Walking, wandering, drifting, steering…
And it makes me reflect on the concept of Dérive, which Guy Debord conceptualizes as an unplanned journey through a landscape, usually urban, in which participants stop focusing on their everyday relations to their social environment. A technique of rapid passage through varied ambiences.
Dérive involves the awareness of the psycho-geographical effects.It is an anti-deterministic liberation according to the Letterist International. I remember as an artist, I was fascinated by how they saw walking as a subversive practice against power, against forced structures of control over our bodies. A way to claim back our freedom, in our cities.
And walking is indeed subversive, but I find myself asking: for whom does this apply? What risks did Debord have to face in his walks around Paris?
When I looked into that, I found a list of obstacles that Debord collected which Dérive can be hindered by:
– late night hours
– stopping for banal tasks
– fatigue
– weather
But what about
– sexual harassment
– dark streets
– the existence -or not- of sidewalks
– what I am wearing
– the level of tolerance of the neighborhood to my sex and color.
– police blocking the streets
I guess we experience the city differently when we are walking, even if we are walking together.
<<<< Simon – Mabsota / سيمون – مبسوطة >>>>
Sometimes it strikes me how little I hear someone talking about taking a wake in my mother tongue, Arabic.
( آتمشي )
I looked for it in many movies and tv dramas.
“تعالى ننزل نتمشى ونحكي”
“معلش أنا عايزة اتمشى شوية عشان أفكر”
When it is mentioned, it is either by groups of friends that want to take a walk to chat and catch up or by a person who is heavy hearted and needs to be alone, or as a romantic act for couples.
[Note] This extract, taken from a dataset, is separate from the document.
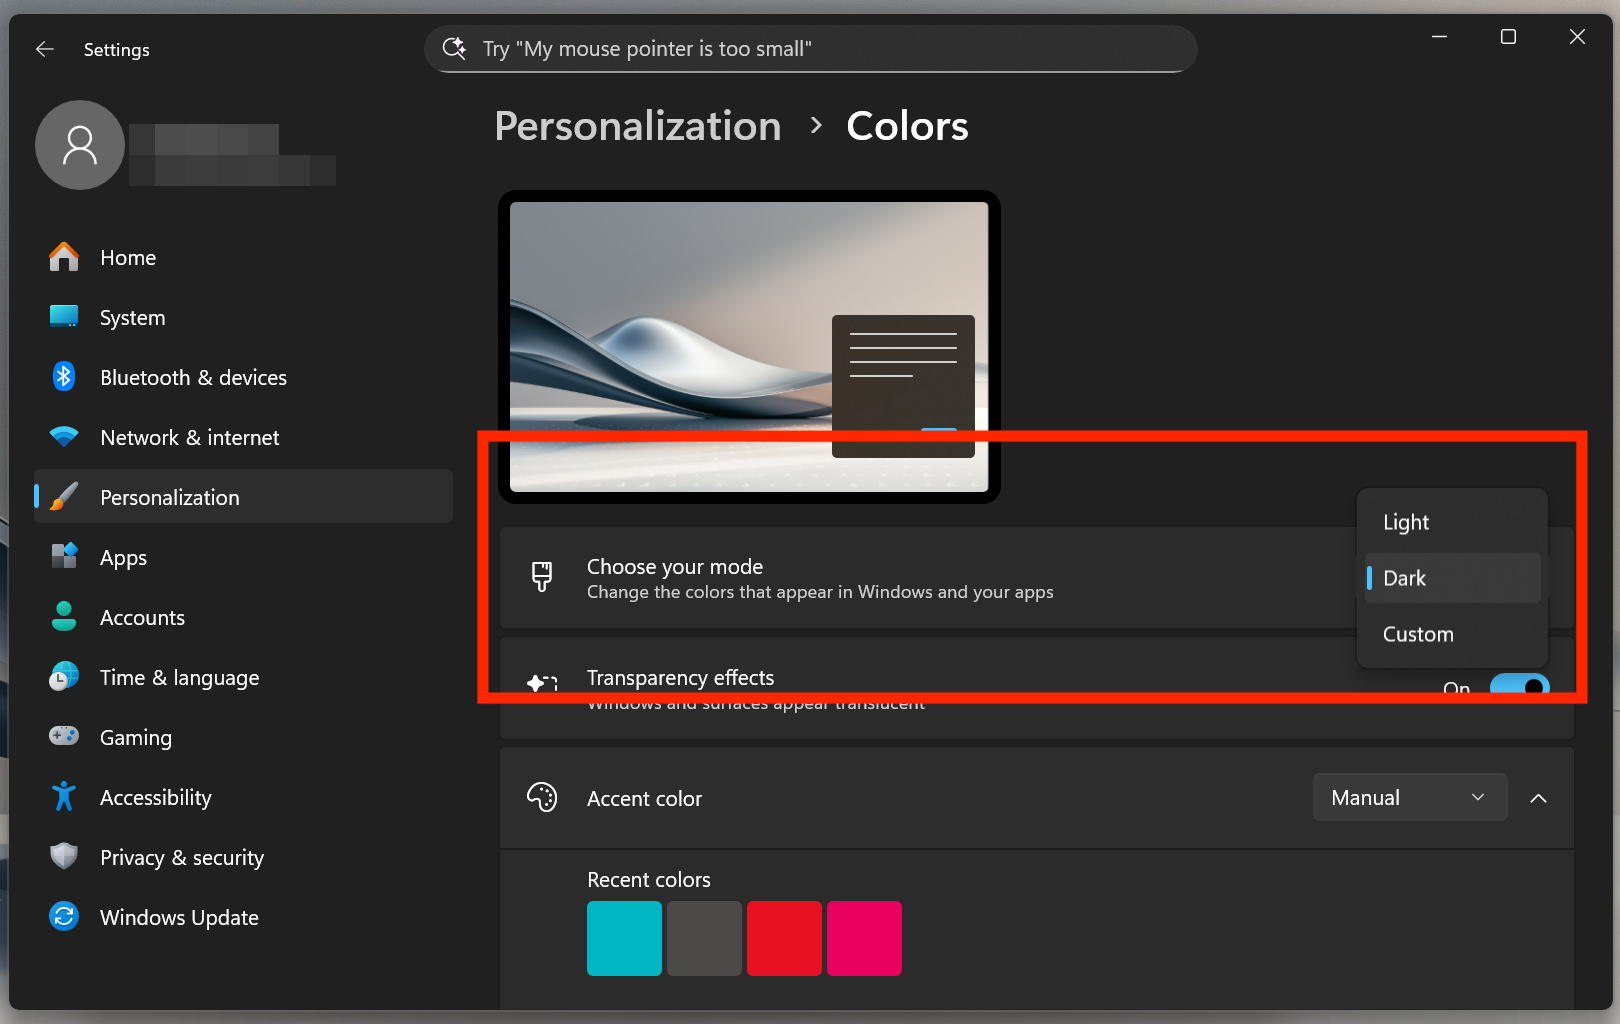Open the Accent color Manual dropdown
The image size is (1620, 1024).
(x=1408, y=797)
Is walking an act of self care?
How much were you taught about self care in your childhood?
****
“طفح المجاري في حارتكم علمك رقص الباليه”
“The sewage spurt in your neighborhood, taught you how to dance ballet”
A sentence by the poet Montaser Hegazy. A Brilliant image!
I saw myself as a kid. The sewage from the neighbor’s house used to spurt. It always took days to fix and was always getting broken again.
That was common, and we always knew what to do, and how to walk over sewage: A lot of calculation, careful stepping, controlling the balance, measuring the distance between the stones, opening the legs and hhhopp.
Indeed it seemed like dancing when you think about it.
They say obstacles can shape the road,
But, what really shapes our walk?
*****
Many thoughts rush in my head:
The privilege of walking,
The privilege in walking,
My walk shapes my body,
My privilege shapes my body,
My walk shapes my posture,
What is the posture of privilege??
****
I left, I walked away, I moved, I changed.
I learnt new walks, and I improved my posture.
I don’t think I ever stopped to mourn my lost past, my lost walks.
I needed to get over the pain, but my body decided to take slower steps.
Denial, anger, bargaining, depression and acceptance.
They don’t really come in order, I wonder how every stage affected my walk.
I think I walked better in denial, while depression was always bad for my posture.